A threat of serious and irreversible damage

The first one of the three core points of the PP (Precautionary Principle) means that a precautionary action is appropriate when there is credible evidence that a particular technology or activity might be harmful, even if the nature of that harm is not fully understood.
This means that decision makers must consider plausible and potential hazards, basing on experience, what is known and predicted. Harm can occur at different levels: cell, organism, population or ecosystem.

Impacts may be biological, ecological, social, economic or cultural.
What is sure is that the Precautionary Principle (or approach) received a general recognition and support by the international community, being used in several international agreements and instrument and being recalled by numerous judicial decisions, both national and international. Despite that, it is still not clear what the true meaning of the principle is and what is the role it plays in the international law.

At any rate, despite this uncertainty in its true interpreting and definition, one can assume “the precautionary principle does have a conceptual core” (CAMERON, 1998).
This core finds its root in recognizing that systems are complex and outcomes are not always predictable, so that it becomes important for decision makers to identify the parameters that are used to assess the potential impacts of a proposed activity. Moreover, the standard against which an action’s impact is measured need to be defined and, in this operation, there are two different visions on this operation the “risk evaluation” in the precautionary approach: the “absolutist view” and the “reasonable view.

- The Absolutist view of the precautionary approach.

This first view descends directly from Hans Jonas, who was worried about the “catastrophic risks for the atoms and the gene”. This theory stands around one main imperative: “avoid the catastrophe”59: his idea relies on the concept that when a risk occurs, that can provoke devastating and diffuse damages, one must prevent the realization of the “scenario of the worst”.

Notwithstanding, this condition of total prevention from harm, shown by Jonas, is still only one of the three conditions required from the absolutist view of the concept of precaution. Indeed, the other two regard the guarantee of a “zero risk” policy, pursued in the decision-making processes, and the principle of the “inversion of the burden of proof” on those who commit the action fraught of risk.
The limit of this theory, that aims to avoid any kind of risk by the mean of the instrument of precautions, relies in the second aspect of the precautionary principle theory: the scientific uncertainty. Indeed, so explained, the foreseen catastrophic and harmful scenario to avoid completely is only one.

This restriction of the field of possible harms does not take in account the reality of the facts. In reality, it happens that, due to the lack of a scientifically demonstrated link between the action and the consequences, the harmful probable scenarios are various, and they can only be predicted and imagined, but always with a part of uncertainty in their effective realisation.
The other conditions required by this interpretation of the approach are unlikely to occur as well: the “zero risk” situation, in order to take an action, in fact, cannot exist in the practice. In effect, there will be always a risk’s coefficient in a provision based on empirical sciences knowledges, because this kind of science is, for its same nature, rebuttable and revisable. In addition, if one takes in account the various elements not includable in the range of the scientific knowledges that, at any rate, affect the precision of a prediction, becomes easy to evaluate how difficult can be to predict a complete no-harm situation.

SUPPLIED MATERIAL:
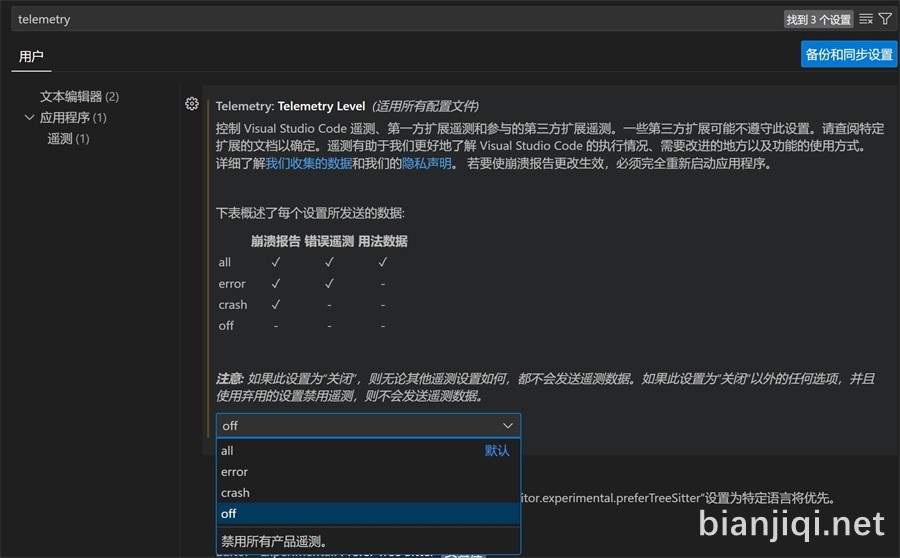
Task: Click the 默认 label next to all
Action: [x=497, y=451]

ASSIGNED TASK 1:
Answer these questions from the precautionary principle passage:
(a) At what levels can harm occur?
(b) From whom does the absolutist view descend directly?
(c) What are the two visions on risk evaluation in the precautionary approach?
ASSIGNED TASK 2:
Decide whether each statement agrees with the precautionary principle passage, and give yes or no with the words that settle it:
(a) Impacts are limited to biological and ecological ones.
(b) The principle has been recalled by court decisions.
(c) A "zero risk" situation can exist in practice.
ASSIGNED TASK 3: Please reproduce the stretch of the precautionary principle passage from "This first view" through "fraught of risk.".
The lines have no connection to the precautionary principle passage.

EXPECTED OUTPUT 1:
(a) Cell, organism, population or ecosystem.
(b) Hans Jonas.
(c) The "absolutist view" and the "reasonable view."

EXPECTED OUTPUT 2:
(a) No: "Impacts may be biological, ecological, social, economic or cultural."
(b) Yes: "being recalled by numerous judicial decisions, both national and international"
(c) No: "the “zero risk” situation, in order to take an action, in fact, cannot exist in the practice"

EXPECTED OUTPUT 3:
This first view descends directly from Hans Jonas, who was worried about the “catastrophic risks for the atoms and the gene”. This theory stands around one main imperative: “avoid the catastrophe”59: his idea relies on the concept that when a risk occurs, that can provoke devastating and diffuse damages, one must prevent the realization of the “scenario of the worst”.

Notwithstanding, this condition of total prevention from harm, shown by Jonas, is still only one of the three conditions required from the absolutist view of the concept of precaution. Indeed, the other two regard the guarantee of a “zero risk” policy, pursued in the decision-making processes, and the principle of the “inversion of the burden of proof” on those who commit the action fraught of risk.